Avoid wasting time on low-quality signals. Alerts from tools like Google Alerts often arrive too late to be actionable. Instead, focus on high-impact signals such as changes to a company’s tech stack, hiring surges for specific roles, or job changes involving key contacts. These tend to convert at 3–5x the rate of traditional cold outreach. Tracking your "signal-to-meeting" rate will help you measure how effectively your trigger-based strategies lead to scheduled meetings.

Finally, ensure your data is accurate. Even the best trigger is useless if you can’t reach the right person. As Craig Elias points out, sales teams are 5x more likely to close deals when trigger event data is both accurate and timely.

Phase 3: Scaling Your Automation

Combine multiple signals to create stronger indicators of buyer intent. For example, a funding announcement paired with a hiring surge and a key job change signals a much higher likelihood of being in-market. Companies using signal-qualified leads report 47% better conversion rates and 43% larger deal sizes.

Automate the flow of signals into your CRM and trigger outreach sequences through tools like Outreach or Salesloft. Use platforms like N8N, Make, or Zapier to connect your systems seamlessly. At M Studio, we design workflows that automatically update CRMs, pull in relevant context, and draft personalized outreach messages within minutes of detecting a high-priority trigger.

Consider multi-threading your outreach by contacting multiple stakeholders within a target account. Instead of reaching out to just one person, send tailored messages to the CEO, VP of Sales, and Operations Director simultaneously. Speed matters – being the first vendor to respond after a trigger event increases your chances of winning the sale by 74%.

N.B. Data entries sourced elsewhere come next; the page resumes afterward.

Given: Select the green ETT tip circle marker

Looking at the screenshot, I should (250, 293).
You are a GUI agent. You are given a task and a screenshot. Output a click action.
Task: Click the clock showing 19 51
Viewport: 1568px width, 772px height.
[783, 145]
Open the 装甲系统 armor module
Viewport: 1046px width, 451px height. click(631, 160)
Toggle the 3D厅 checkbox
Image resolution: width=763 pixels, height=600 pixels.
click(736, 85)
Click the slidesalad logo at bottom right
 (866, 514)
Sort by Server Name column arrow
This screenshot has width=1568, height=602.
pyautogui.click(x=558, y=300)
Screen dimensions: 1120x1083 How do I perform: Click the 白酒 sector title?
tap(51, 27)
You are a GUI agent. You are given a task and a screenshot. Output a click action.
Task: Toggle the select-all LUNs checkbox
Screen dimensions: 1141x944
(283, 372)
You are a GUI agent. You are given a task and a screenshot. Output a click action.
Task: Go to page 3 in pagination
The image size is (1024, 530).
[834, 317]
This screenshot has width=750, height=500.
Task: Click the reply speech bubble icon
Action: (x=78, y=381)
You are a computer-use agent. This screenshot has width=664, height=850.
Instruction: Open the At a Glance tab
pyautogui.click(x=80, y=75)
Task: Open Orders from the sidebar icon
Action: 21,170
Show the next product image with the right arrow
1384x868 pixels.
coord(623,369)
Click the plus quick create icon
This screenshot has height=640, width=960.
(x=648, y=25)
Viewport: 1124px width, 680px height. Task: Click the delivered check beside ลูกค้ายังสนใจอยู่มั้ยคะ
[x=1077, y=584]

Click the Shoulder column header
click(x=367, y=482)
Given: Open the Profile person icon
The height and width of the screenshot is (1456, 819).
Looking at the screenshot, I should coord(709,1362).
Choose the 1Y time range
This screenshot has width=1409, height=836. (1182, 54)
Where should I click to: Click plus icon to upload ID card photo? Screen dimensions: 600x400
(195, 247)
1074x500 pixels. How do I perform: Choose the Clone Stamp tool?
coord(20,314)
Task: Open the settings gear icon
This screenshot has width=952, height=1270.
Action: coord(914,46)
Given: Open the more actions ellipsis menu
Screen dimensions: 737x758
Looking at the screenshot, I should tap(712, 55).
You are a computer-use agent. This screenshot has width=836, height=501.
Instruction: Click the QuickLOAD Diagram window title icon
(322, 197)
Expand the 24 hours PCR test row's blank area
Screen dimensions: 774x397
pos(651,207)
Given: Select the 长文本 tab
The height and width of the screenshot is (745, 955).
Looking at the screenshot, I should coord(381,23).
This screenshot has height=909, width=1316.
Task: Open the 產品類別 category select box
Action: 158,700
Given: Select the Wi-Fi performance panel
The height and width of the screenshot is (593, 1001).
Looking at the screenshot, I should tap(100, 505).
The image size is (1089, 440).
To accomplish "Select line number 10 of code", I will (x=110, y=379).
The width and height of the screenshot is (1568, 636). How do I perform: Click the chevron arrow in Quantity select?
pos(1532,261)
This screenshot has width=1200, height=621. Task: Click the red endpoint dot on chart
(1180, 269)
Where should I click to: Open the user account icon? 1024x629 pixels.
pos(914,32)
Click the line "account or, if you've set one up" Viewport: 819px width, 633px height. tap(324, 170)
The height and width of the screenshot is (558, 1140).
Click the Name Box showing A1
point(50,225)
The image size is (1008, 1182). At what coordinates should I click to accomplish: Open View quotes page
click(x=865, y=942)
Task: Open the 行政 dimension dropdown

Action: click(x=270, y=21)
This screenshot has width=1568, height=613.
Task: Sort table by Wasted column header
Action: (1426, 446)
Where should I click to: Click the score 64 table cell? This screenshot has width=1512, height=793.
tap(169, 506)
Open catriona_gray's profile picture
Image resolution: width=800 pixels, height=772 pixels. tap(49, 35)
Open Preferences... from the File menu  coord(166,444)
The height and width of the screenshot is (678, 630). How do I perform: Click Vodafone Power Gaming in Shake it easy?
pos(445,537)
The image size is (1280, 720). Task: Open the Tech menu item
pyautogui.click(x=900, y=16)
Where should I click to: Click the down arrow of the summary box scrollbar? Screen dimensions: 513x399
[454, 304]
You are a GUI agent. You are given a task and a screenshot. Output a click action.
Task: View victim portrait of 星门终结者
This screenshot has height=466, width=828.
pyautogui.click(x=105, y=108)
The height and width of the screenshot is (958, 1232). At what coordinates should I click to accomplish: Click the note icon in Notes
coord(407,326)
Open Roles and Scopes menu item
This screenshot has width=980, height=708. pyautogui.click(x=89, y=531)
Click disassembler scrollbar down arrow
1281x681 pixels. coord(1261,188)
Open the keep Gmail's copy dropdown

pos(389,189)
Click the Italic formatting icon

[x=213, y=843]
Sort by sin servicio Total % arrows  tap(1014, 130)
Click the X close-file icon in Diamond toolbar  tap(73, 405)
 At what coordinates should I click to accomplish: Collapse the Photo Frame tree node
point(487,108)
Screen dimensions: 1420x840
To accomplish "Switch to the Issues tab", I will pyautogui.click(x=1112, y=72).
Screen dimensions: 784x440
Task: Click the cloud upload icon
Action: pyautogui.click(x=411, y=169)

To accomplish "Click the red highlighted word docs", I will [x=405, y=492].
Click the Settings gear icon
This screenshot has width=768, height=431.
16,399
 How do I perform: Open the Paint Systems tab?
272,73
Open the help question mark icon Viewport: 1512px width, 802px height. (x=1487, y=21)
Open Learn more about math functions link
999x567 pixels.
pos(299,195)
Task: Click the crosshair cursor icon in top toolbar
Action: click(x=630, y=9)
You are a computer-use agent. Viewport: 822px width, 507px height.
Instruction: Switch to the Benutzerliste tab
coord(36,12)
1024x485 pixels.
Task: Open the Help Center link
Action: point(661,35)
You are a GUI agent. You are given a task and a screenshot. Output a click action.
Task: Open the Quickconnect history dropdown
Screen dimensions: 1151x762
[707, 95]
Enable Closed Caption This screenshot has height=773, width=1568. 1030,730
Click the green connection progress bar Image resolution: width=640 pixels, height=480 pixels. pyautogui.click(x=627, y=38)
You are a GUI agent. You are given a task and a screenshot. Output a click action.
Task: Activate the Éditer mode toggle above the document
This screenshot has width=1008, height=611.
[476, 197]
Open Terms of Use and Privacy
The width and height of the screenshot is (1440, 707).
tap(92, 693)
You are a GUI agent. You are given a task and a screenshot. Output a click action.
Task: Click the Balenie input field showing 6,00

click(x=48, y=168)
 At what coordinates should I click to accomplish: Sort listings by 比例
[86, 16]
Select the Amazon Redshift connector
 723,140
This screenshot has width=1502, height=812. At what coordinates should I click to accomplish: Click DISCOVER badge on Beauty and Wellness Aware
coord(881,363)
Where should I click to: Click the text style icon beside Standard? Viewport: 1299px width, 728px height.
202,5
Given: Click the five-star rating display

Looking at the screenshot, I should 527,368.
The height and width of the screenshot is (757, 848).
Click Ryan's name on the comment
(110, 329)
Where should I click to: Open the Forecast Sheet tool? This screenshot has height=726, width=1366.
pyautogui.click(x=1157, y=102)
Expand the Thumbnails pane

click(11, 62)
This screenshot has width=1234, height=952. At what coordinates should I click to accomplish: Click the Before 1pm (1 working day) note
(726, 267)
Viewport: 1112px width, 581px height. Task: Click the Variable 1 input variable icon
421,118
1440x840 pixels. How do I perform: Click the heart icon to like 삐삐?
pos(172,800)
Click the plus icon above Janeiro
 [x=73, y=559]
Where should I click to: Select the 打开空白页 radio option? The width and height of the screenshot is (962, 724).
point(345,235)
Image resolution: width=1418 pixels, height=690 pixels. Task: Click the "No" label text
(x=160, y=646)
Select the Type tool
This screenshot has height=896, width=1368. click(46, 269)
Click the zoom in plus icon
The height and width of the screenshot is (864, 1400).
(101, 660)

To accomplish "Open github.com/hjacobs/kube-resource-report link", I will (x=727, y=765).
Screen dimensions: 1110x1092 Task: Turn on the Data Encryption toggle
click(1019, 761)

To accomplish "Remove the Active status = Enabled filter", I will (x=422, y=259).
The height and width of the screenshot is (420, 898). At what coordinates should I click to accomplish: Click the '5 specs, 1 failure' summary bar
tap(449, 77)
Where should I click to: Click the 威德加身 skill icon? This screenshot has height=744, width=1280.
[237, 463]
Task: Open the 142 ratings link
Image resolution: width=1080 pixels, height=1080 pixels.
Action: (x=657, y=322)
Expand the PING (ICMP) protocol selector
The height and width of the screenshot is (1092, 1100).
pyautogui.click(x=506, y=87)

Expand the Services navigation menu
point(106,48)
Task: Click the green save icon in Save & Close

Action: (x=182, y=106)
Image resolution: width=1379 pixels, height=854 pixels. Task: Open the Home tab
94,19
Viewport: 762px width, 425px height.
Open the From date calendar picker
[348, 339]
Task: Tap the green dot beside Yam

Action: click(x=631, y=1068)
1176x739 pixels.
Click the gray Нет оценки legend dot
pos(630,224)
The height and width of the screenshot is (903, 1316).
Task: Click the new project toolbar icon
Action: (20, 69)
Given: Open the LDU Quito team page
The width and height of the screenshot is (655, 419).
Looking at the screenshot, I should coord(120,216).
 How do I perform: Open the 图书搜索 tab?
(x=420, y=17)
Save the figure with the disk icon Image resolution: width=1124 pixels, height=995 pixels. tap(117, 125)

Lastly, establish clear response protocols for each trigger tier. For instance:

  • Tier 1: Send these signals directly to your top reps with pre-built templates for immediate follow-up.
  • Tier 2: Add these signals to a priority queue for action within a week.
  • Tier 3: Incorporate these into nurture campaigns that keep your brand on the radar without immediate pressure.

Measuring and Improving Predictive Analytics Performance

Traditional vs Signal-Based B2B Outreach Performance Metrics

Traditional vs Signal-Based B2B Outreach Performance Metrics

Measuring how well your predictive analytics perform is key to driving B2B growth. By focusing on the right metrics and fine-tuning your models, you can ensure your trigger-based strategies deliver measurable results.

Key Performance Indicators (KPIs)

One of the most telling metrics is reply rates. Trigger-based outreach often sees reply rates between 8–15%, and sometimes even up to 25%. Compare that to the 1–3% reply rates typical for cold prospecting. When your outreach directly references a specific trigger event, reply rates can increase three to four times – proof that personalized timing makes a big difference.

Another crucial metric is cost per meeting. Traditional prospecting costs range from $500 to $1,500 per meeting, but signal-based strategies can reduce this to $150–$400. Alongside this, you’ll likely notice improvements in your win rate and pipeline-to-close ratio. Signal-based methods can boost pipeline-to-close ratios by 2–3 times and increase meeting booking rates by 3–5 times compared to standard approaches.

Speed matters, too. Speed-to-lead metrics show that being the first to respond after a trigger event secures the sale about 74% of the time. First-mover advantage translates to win rates of 35–50% (according to Forrester research). The timing of your response depends on the signal type. For example:

  • Tier 1 signals (like visits to your pricing page) need a response within 24–48 hours.
  • Tier 2 signals (such as executive hires) allow for a slightly longer response window – around one week.

Here’s a quick comparison of traditional prospecting versus signal-based outbound:

Metric Traditional Prospecting Signal-Based Outbound
Reply Rate 1–3% 8–15% (up to 25%)
Cost per Meeting $500–$1,500+ $150–$400
Win Rate (First to Engage) Baseline 35–50%
Pipeline-to-Close Ratio Baseline 2–3x Improvement

These metrics provide a snapshot of your current performance while also pointing out areas for improvement.

How to Continuously Improve Your Models

To keep your predictive analytics sharp, start by reviewing your historical deal data. Look for patterns in trigger events that consistently lead to closed deals. For instance, if job changes among decision-makers result in three to five times higher conversion rates, adjust your scoring to prioritize those signals.

A/B testing is another effective way to refine your approach. Compare trigger-based outreach against your existing cadences to see what works best. Test different response times and tweak your messaging templates to maximize engagement. If certain signals fail to generate meetings, don’t hesitate to remove them from your strategy.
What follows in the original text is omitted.